Metadata-Version: 2.1
Name: scbsp
Version: 0.2.4
Summary: A package that efficiently computes p-values for a given set of genes based on input matrices representing cell coordinates and gene expression data
Home-page: https://github.com/YQ-Wang/scBSP
Author: Yiqing Wang, Jinpu Li
Author-email: yqw@wangemail.com, lijinp@health.missouri.edu
License: GPLv3
Platform: UNKNOWN
Classifier: License :: OSI Approved :: GNU General Public License v3 (GPLv3)
Classifier: Programming Language :: Python :: 3
Classifier: Programming Language :: Python :: 3.8
Classifier: Programming Language :: Python :: 3.9
Classifier: Programming Language :: Python :: 3.10
Classifier: Programming Language :: Python :: 3.11
Classifier: Programming Language :: Python :: 3.12
Classifier: Operating System :: OS Independent
Requires-Python: >=3.8
Description-Content-Type: text/markdown
License-File: LICENSE
Requires-Dist: numpy >=1.24.4
Requires-Dist: pandas >=1.3.5
Requires-Dist: scipy >=1.10.1
Requires-Dist: scikit-learn >=1.3.2
Provides-Extra: hnsw
Requires-Dist: hnswlib >=0.8.0 ; extra == 'hnsw'

\n# scBSP

scBSP is a dedicated software package crafted for the nuanced domain of biological data processing, emphasizing gene expression analysis and cell coordinate evaluation. It offers a streamlined method to calculate p-values for a set of genes by leveraging input matrices that encapsulate cell coordinates and gene expression data.

## Installation

### Dependencies
To ensure scBSP functions optimally, the following dependencies are required:
- Python (>= 3.8)
- NumPy (>= 1.24.4)
- Pandas (>= 1.3.5)
- SciPy (>= 1.10.1)
- scikit-learn (>=1.3.2)

For enhanced scBSP using HNSW for distance calculation:
- hnswlib (>= 0.8.0)

### Installation Commands
For Standard Installation (Using Ball Tree):

`pip install scbsp`

For Installation with HNSW (Hierarchical Navigable Small World Graphs):

`pip install scbsp[hnsw]`

## Usage

To use scBSP, you need to provide two primary inputs:

1. **Cell Coordinates Matrix (`input_sp_mat`)**: 
   - Format: Numpy array.
   - Dimensions: N x D, where N is the number of cells and D is the dimension of coordinates.
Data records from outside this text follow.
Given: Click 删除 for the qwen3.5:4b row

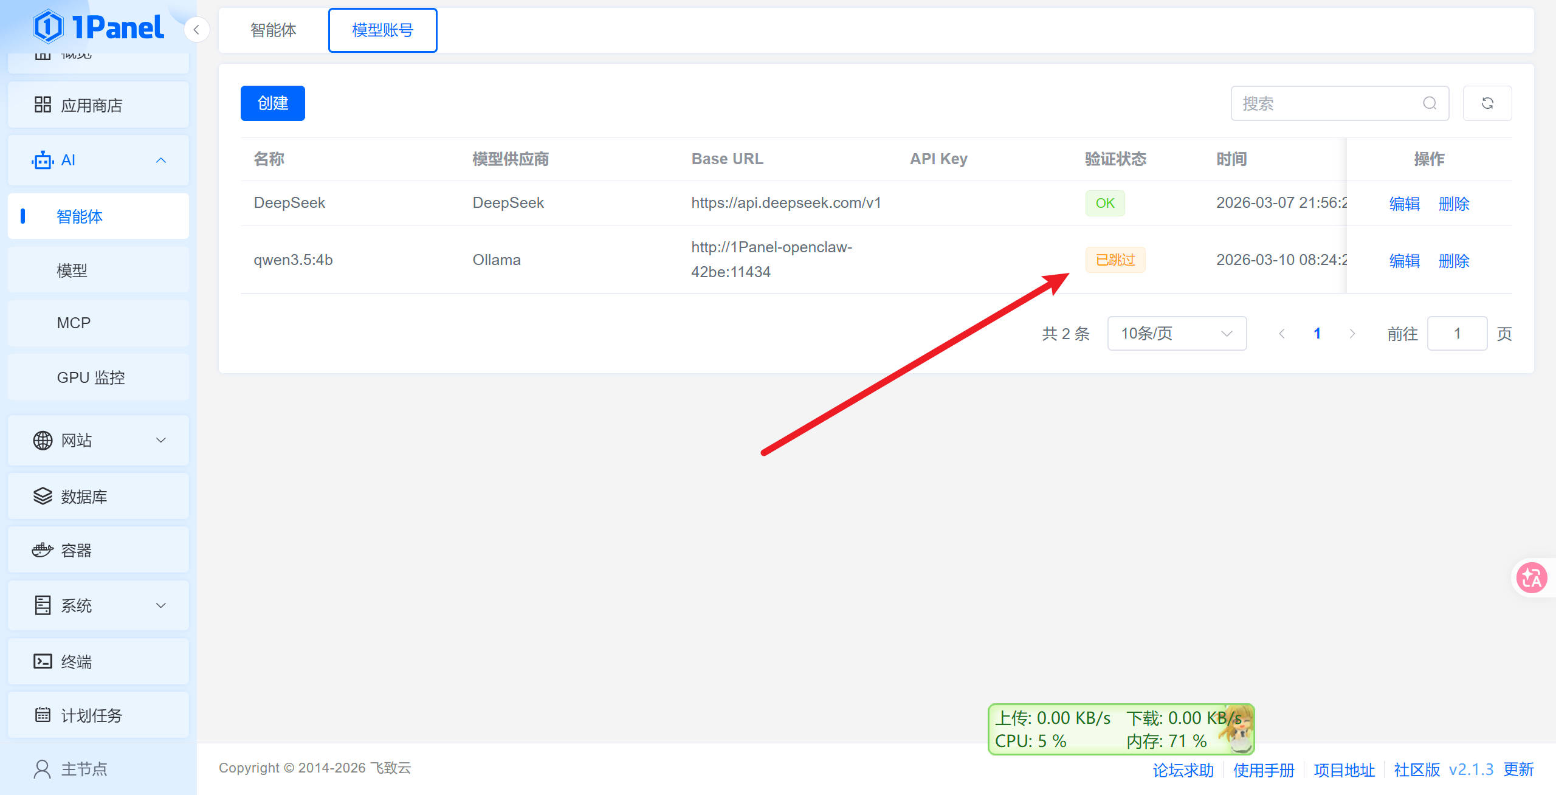Looking at the screenshot, I should (x=1453, y=261).
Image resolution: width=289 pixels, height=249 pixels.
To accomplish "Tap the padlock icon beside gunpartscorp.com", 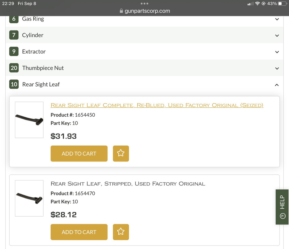I will click(x=121, y=11).
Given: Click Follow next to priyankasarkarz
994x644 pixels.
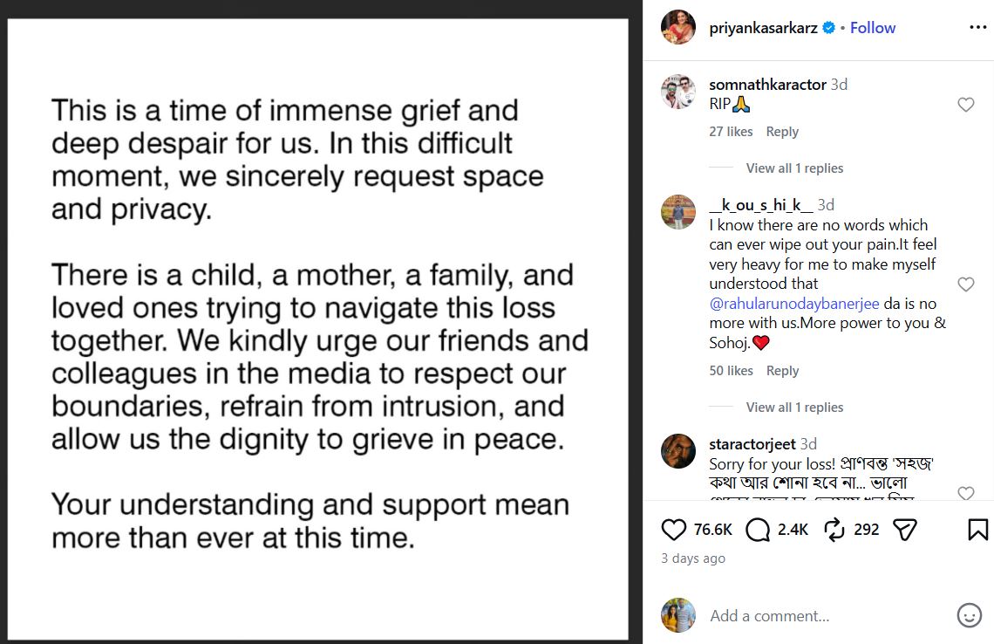Looking at the screenshot, I should tap(872, 27).
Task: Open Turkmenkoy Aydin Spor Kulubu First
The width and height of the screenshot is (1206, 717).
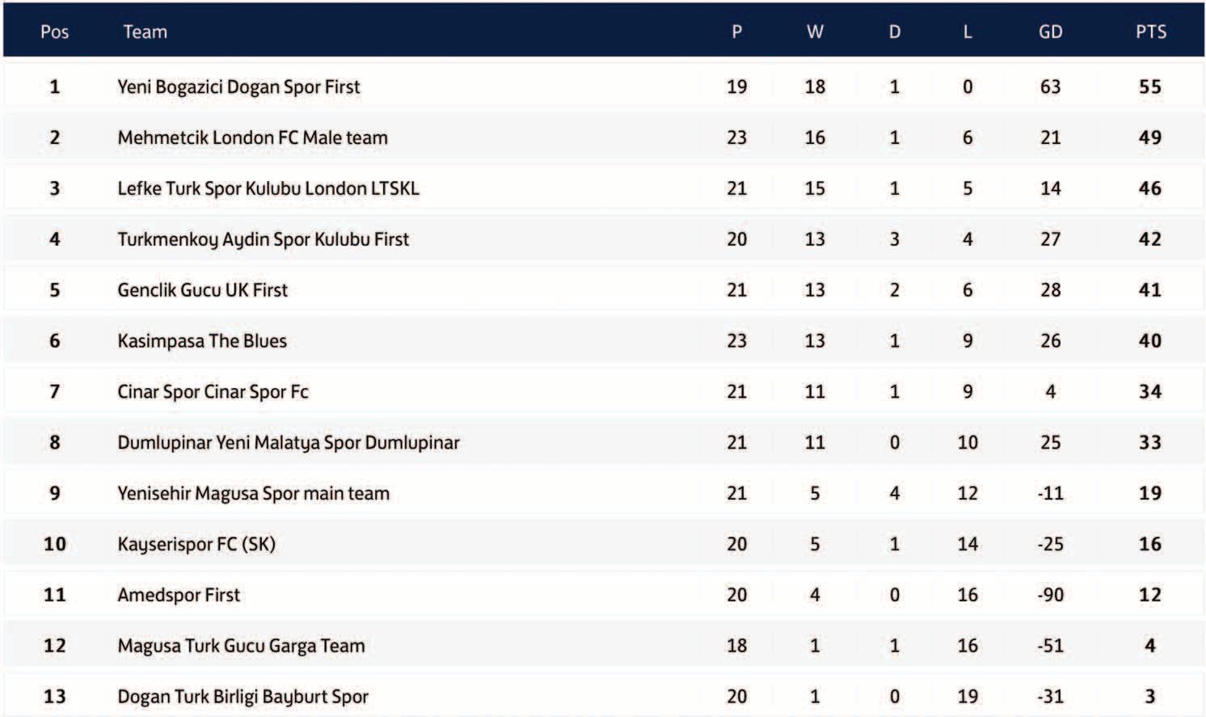Action: click(263, 239)
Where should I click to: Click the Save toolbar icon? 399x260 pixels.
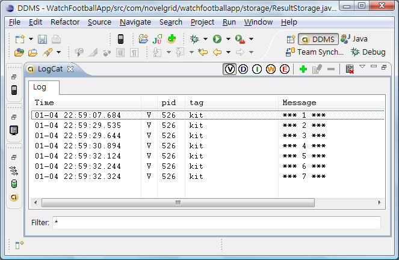coord(42,39)
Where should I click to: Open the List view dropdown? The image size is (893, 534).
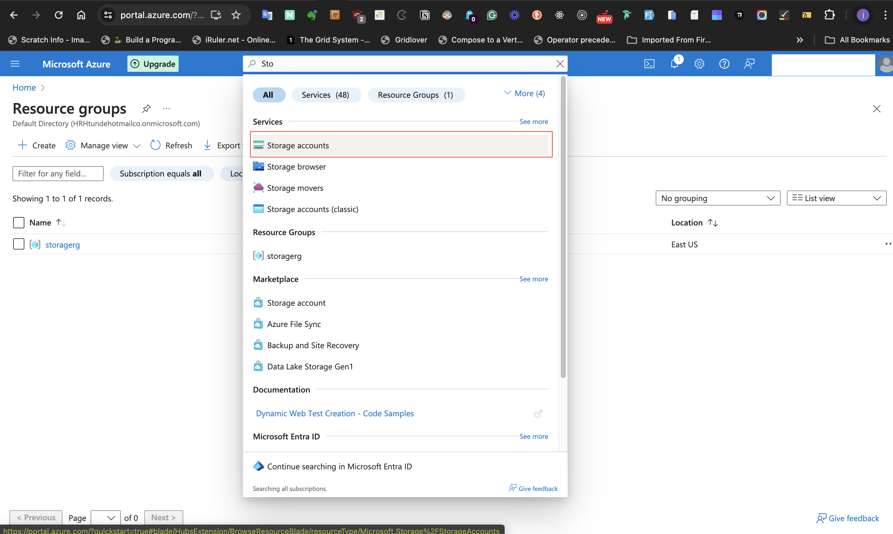pyautogui.click(x=836, y=198)
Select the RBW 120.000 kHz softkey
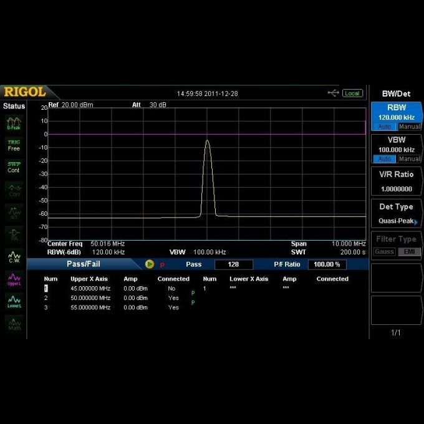The image size is (424, 424). (397, 112)
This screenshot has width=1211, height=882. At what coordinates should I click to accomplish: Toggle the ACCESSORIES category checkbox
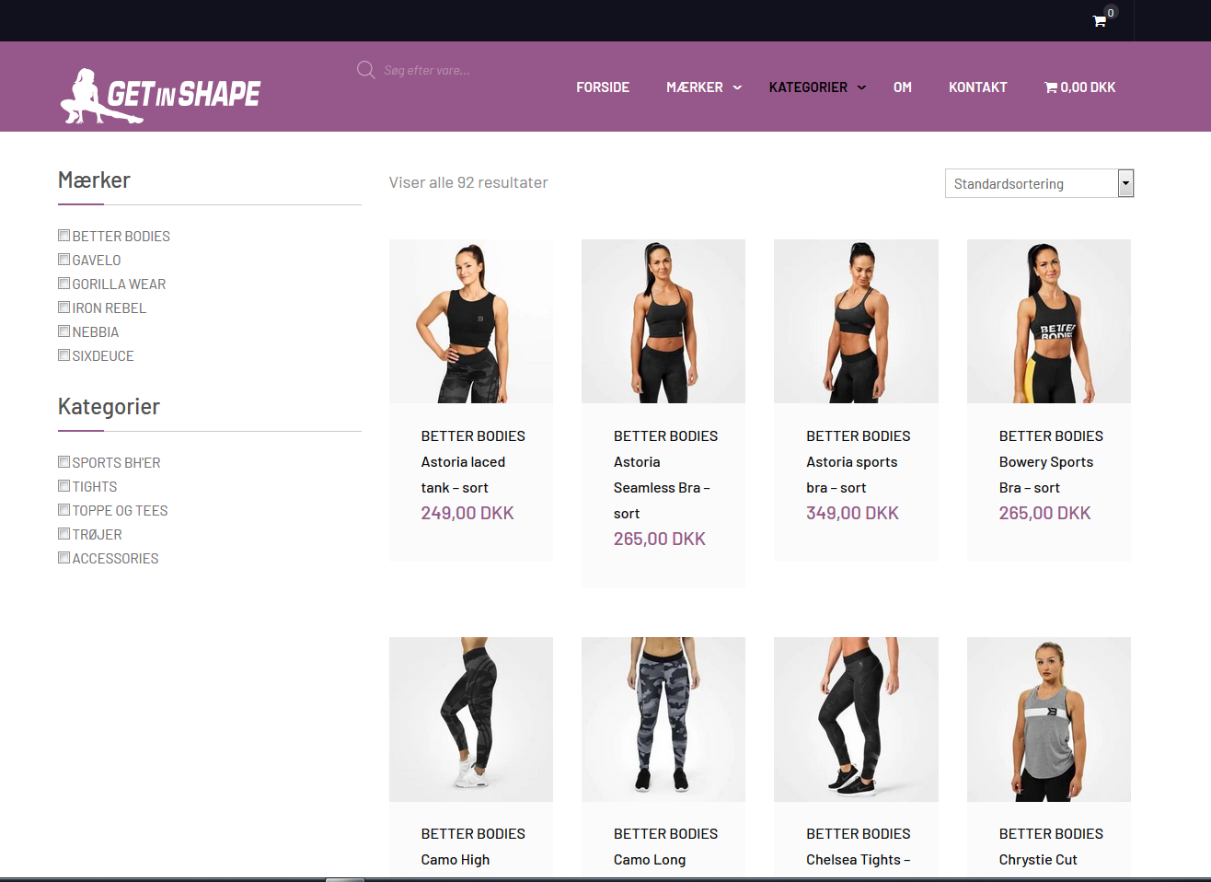64,558
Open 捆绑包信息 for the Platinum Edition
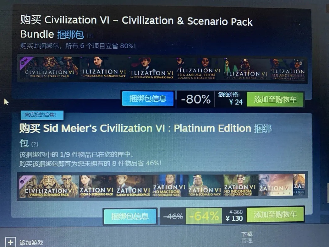 (x=130, y=216)
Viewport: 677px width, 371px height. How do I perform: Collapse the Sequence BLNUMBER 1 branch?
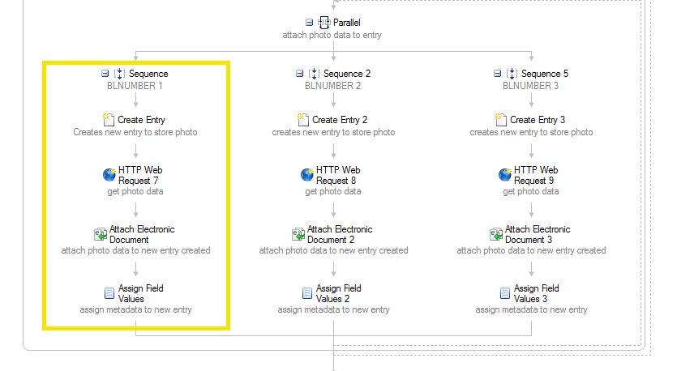point(105,74)
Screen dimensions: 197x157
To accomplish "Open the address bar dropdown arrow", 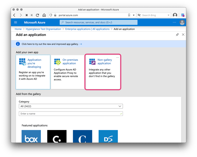I will click(x=133, y=15).
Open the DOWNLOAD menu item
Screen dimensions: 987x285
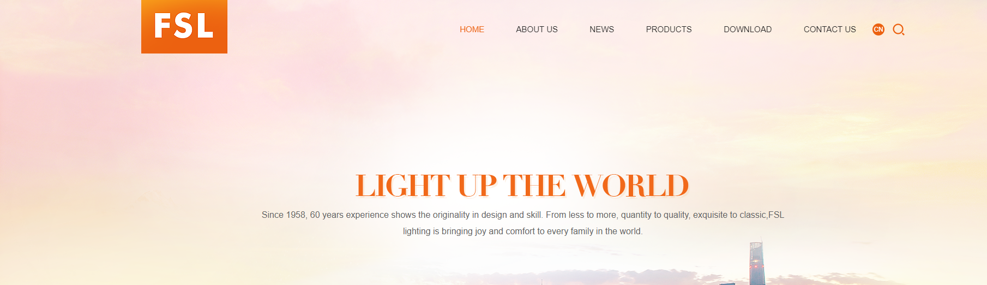pos(748,29)

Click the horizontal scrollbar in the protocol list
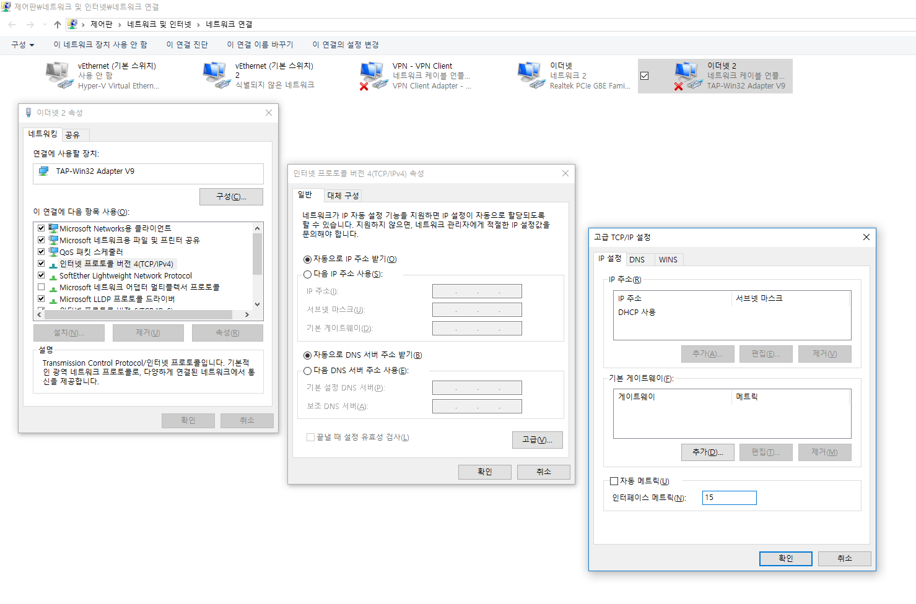point(142,314)
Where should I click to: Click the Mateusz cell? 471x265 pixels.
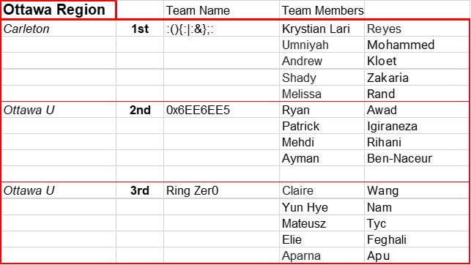[322, 223]
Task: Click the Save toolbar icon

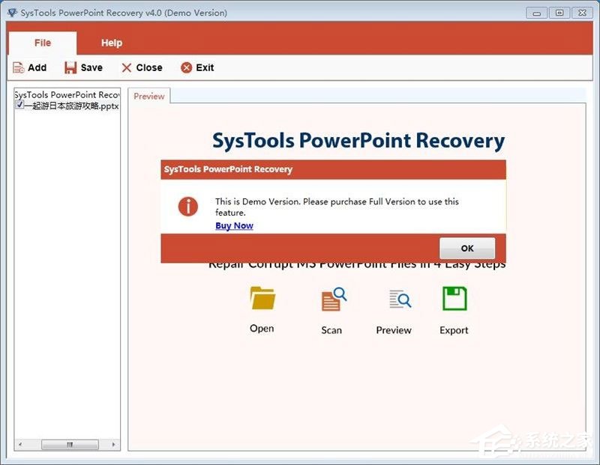Action: (69, 67)
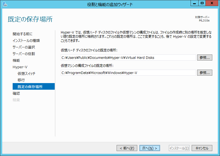Minimize the wizard window
220x156 pixels.
click(195, 3)
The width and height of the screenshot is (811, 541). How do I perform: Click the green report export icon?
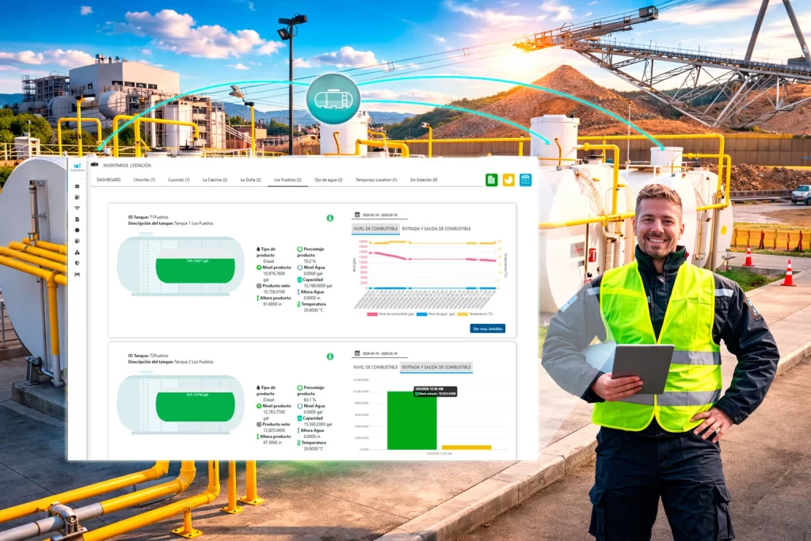tap(491, 180)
2. **Gene Expression Matrix (`input_exp_mat_raw`)**:
   - Format: Numpy array, Pandas DataFrame, or CSR matrix.
   - Dimensions: N x P, where N is the number of cells and P is the number of genes.

Additional parameters to specify include:

- `d1`: A floating-point number. Default value is 1.0.
- `d2`: A floating-point number. Default value is 3.0.
- `leaf_size`: Optional integer defining the maximum point threshold for the Ball Tree algorithm to revert to brute-force search (default = 80). Not required for installations using HNSW.


### Example

Below is a straightforward example showcasing how to compute p-values with scBSP:

```python
import scbsp

# Load your data into these variables
input_sp_mat = ...  # Cell Coordinates Matrix
input_exp_mat_raw = ...  # Gene Expression Matrix

# Set the optional parameters
d1 = 1.0
d2 = 3.0

# Compute p-values
p_values = scbsp.granp(input_sp_mat, input_exp_mat_raw, d1, d2)
```

## Output

The function returns a list of p-values, each corresponding to the genes in the provided gene expression matrix. These p-values help in identifying significant differences in gene expression across different cell coordinates, facilitating advanced biological data analysis.